Alan Walker ( AWimagez ) said, 1715707491

Ring apple support, I have a 2015 iMac and they have been very helpful in the past and its no cost if its support. They can look at it online and advise.

Danny. said, 1715709236

Apple don't always give you the space back when you delete stuff. It flags the space as unused, but not available. Very annoying. Run a backup through Time Machine and they usually give you the space back.

I found that my disk space was all being used by render files in Final Cut Pro (you say no video so probably not that) and also backups of iPhones and iPads in iTunes. If you back these devices up manually in iTunes they'll use a load of space.

For finding out where space is used, DaisyDisk is your friend. Costs a tenner I think, but it's something I use all the time. Graphical user interface. Nice clickable pretty pie charts showing where the disk is being used. We all love pie.

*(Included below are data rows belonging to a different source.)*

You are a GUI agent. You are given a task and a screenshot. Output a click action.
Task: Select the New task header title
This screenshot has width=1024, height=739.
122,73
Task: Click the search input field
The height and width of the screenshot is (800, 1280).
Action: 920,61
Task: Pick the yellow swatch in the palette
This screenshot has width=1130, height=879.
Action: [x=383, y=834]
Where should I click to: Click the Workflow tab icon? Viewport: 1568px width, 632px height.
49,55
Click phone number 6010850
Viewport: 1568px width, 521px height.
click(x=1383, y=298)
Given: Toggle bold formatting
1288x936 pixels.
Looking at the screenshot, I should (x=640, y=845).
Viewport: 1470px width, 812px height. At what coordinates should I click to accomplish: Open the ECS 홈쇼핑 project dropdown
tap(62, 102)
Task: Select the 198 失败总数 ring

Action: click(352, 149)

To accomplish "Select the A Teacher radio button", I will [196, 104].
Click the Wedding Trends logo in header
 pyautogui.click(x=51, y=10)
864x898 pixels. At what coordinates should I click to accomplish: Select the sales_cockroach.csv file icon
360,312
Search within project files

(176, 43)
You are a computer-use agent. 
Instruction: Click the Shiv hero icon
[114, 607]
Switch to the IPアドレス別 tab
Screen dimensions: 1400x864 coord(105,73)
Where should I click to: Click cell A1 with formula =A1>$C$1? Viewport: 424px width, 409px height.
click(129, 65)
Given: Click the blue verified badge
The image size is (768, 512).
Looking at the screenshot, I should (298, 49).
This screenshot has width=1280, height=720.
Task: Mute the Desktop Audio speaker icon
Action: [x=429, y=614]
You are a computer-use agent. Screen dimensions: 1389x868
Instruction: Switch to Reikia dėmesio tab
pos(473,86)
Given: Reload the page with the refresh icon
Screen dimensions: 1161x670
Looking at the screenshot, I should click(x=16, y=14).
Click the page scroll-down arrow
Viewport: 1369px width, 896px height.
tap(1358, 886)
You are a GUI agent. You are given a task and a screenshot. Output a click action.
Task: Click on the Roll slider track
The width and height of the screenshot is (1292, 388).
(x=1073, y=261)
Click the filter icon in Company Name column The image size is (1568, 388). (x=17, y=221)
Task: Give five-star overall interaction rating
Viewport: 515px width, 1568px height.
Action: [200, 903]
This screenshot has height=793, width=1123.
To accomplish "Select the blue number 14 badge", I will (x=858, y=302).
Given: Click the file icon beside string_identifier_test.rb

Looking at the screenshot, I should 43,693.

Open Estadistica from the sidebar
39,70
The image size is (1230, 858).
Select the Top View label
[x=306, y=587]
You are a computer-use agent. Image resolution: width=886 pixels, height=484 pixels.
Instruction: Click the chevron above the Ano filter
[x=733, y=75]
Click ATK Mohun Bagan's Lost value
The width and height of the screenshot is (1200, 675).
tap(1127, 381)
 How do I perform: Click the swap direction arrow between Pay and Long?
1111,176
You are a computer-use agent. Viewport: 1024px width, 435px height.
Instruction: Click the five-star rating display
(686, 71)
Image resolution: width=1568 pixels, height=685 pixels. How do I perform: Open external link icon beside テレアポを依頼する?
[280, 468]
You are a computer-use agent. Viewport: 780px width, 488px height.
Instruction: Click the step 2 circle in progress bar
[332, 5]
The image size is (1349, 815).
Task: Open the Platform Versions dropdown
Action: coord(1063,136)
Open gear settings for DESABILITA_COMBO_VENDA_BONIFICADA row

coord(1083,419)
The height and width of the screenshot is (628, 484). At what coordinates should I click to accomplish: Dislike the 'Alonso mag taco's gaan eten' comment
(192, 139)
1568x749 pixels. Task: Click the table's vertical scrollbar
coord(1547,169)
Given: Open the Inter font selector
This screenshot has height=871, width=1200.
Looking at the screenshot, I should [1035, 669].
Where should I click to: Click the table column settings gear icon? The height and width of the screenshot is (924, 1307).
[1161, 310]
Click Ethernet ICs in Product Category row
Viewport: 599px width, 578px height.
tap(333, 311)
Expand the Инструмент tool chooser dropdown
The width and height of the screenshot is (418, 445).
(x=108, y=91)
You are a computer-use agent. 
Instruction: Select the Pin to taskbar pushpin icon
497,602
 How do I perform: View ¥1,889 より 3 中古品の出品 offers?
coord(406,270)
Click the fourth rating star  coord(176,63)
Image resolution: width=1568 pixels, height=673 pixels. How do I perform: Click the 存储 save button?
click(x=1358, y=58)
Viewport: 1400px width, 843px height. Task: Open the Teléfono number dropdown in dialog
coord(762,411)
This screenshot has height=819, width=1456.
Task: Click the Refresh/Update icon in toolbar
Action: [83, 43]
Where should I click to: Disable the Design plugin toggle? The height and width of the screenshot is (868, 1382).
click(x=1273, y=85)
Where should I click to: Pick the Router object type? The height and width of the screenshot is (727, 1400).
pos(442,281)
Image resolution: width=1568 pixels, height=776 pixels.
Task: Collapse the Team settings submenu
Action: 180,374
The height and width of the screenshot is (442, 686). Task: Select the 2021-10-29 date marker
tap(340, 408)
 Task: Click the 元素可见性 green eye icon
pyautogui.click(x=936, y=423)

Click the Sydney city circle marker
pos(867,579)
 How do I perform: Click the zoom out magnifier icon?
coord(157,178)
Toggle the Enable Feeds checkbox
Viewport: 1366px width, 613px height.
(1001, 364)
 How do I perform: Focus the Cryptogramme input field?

https://apps.apple.com/gb/app/daisydisk/id411643860

Ray Middleton said, 1715720637

There is a very good video on you tube how to reduce your disk drive.  It is how to repair your scratch disk in photoshop.  I can't remember all of the options but for starters go into finder, select the Go option, pressooption key down and it reveals library, select application support, select adobe, select coomon and in there you should find a folder with cache files (1000's of them).  If you delete these files, it will give you space.  The files are like temp int files so no damage is done and you don't lose any images.  Find the you tube video first though, it is very helpful.